Whatever measurement mode or mass analyzer is used, ICP-MS is the one and only method suitable for the quantification of very low seawater concentrations of ENPs. We demonstrated the potential and applicability limits of ICP-SFMS for testing coastal seawater for these as-yet unidentified targets. A number of ENPs, such as those bearing Cu, Zn, V, Mo, and Sn, were reliably determined by employing a versatile analytical protocol for the storage, preparation, and measurement of seawater samples.
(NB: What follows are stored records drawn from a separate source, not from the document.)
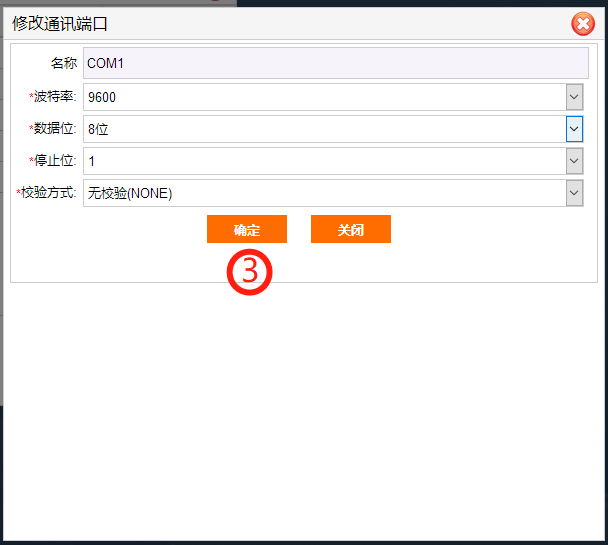Image resolution: width=608 pixels, height=545 pixels.
Task: Click the 名称 field containing COM1
Action: click(x=335, y=63)
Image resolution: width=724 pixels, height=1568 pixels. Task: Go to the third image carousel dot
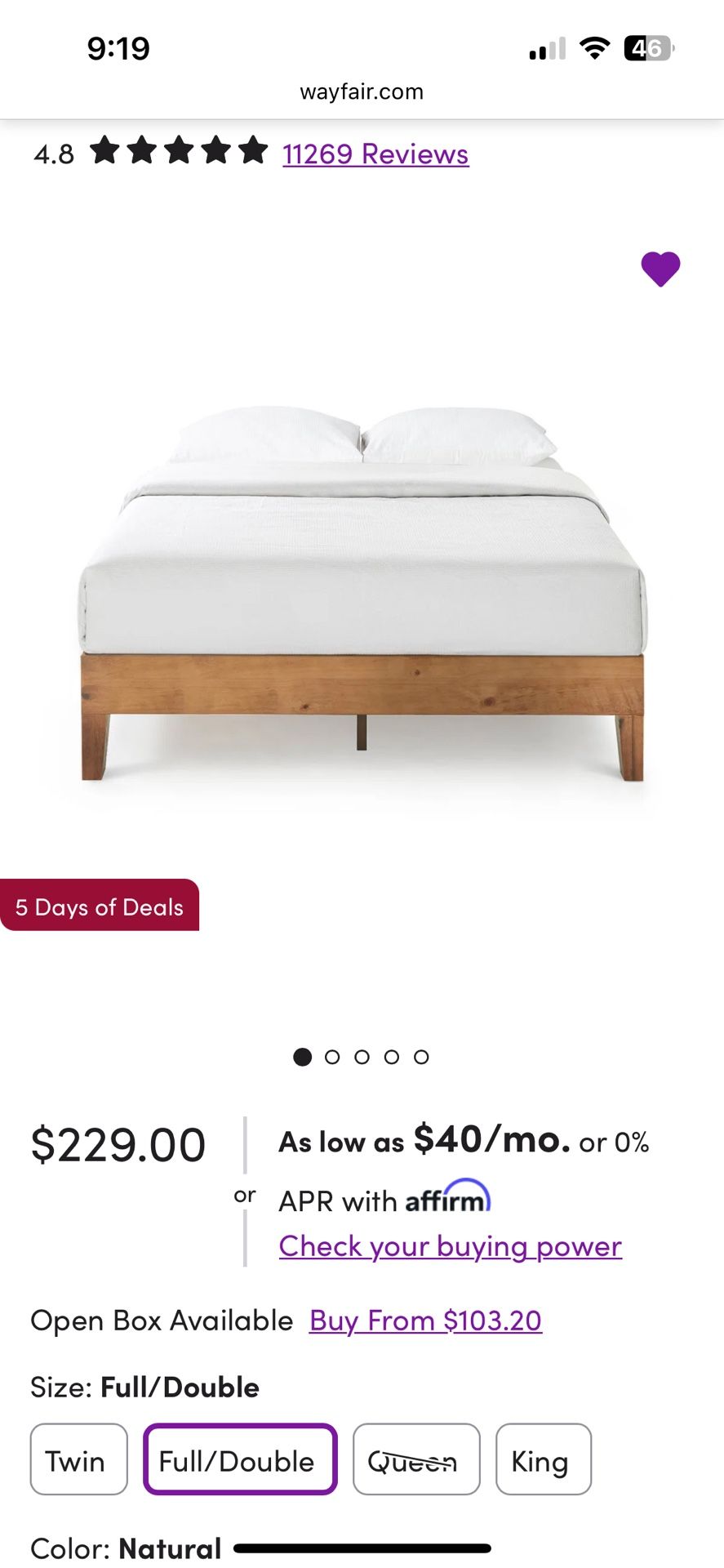pos(362,1057)
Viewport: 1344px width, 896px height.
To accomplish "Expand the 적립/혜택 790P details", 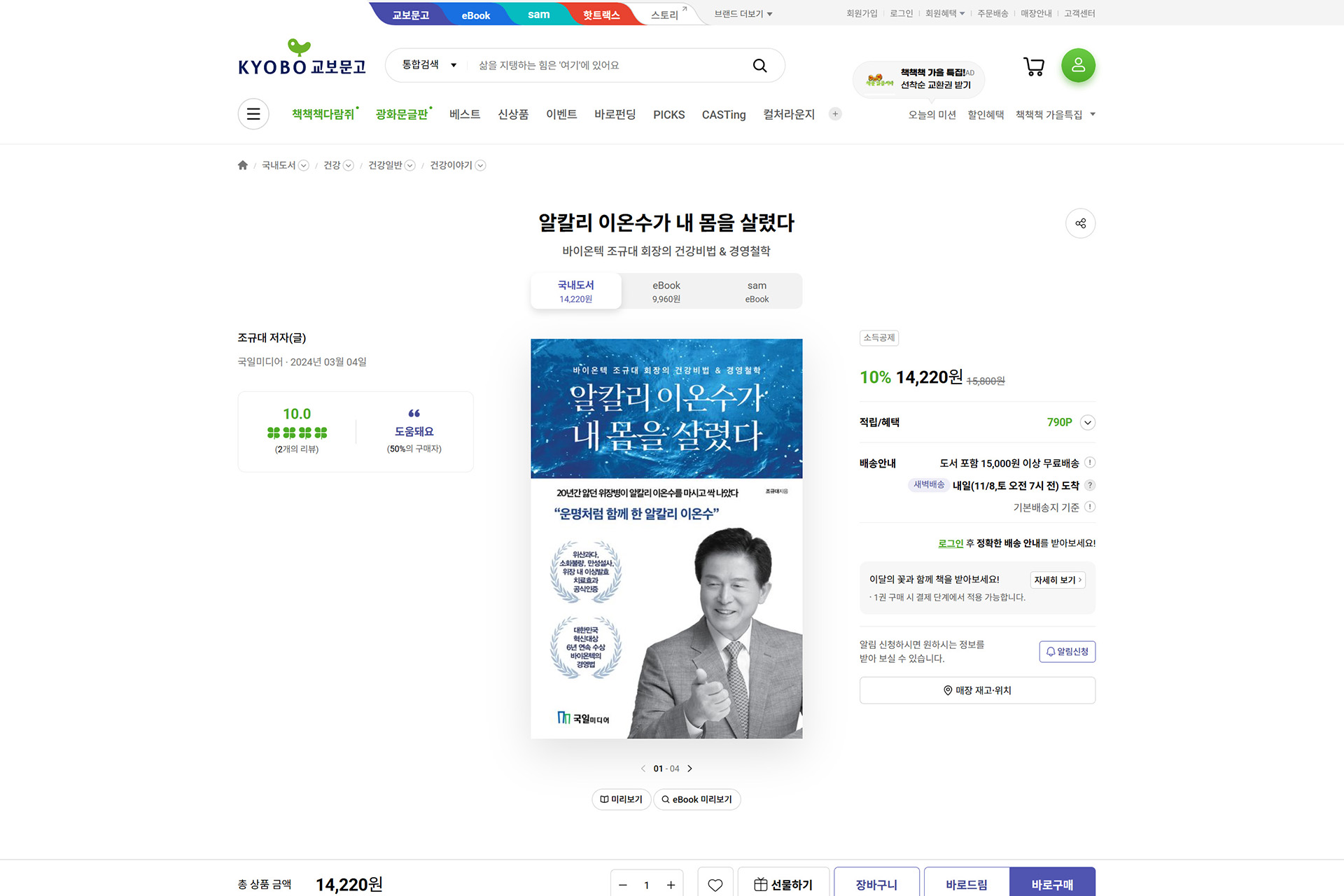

The benefits of the developed technique are due to the high sensitivity of the SF-based system and the ability to analyze the nanoparticulate matter without sample dilution. Some assumptions are made about the origin of target nanomaterials in tested aquatic areas, accounting for anthropogenic and natural contributions. Our upcoming research will be aimed at comparing the performance of ICP-SFMS as a nano-sea analysis tool with that of triple-quadrupole and SP-ICP-MS techniques.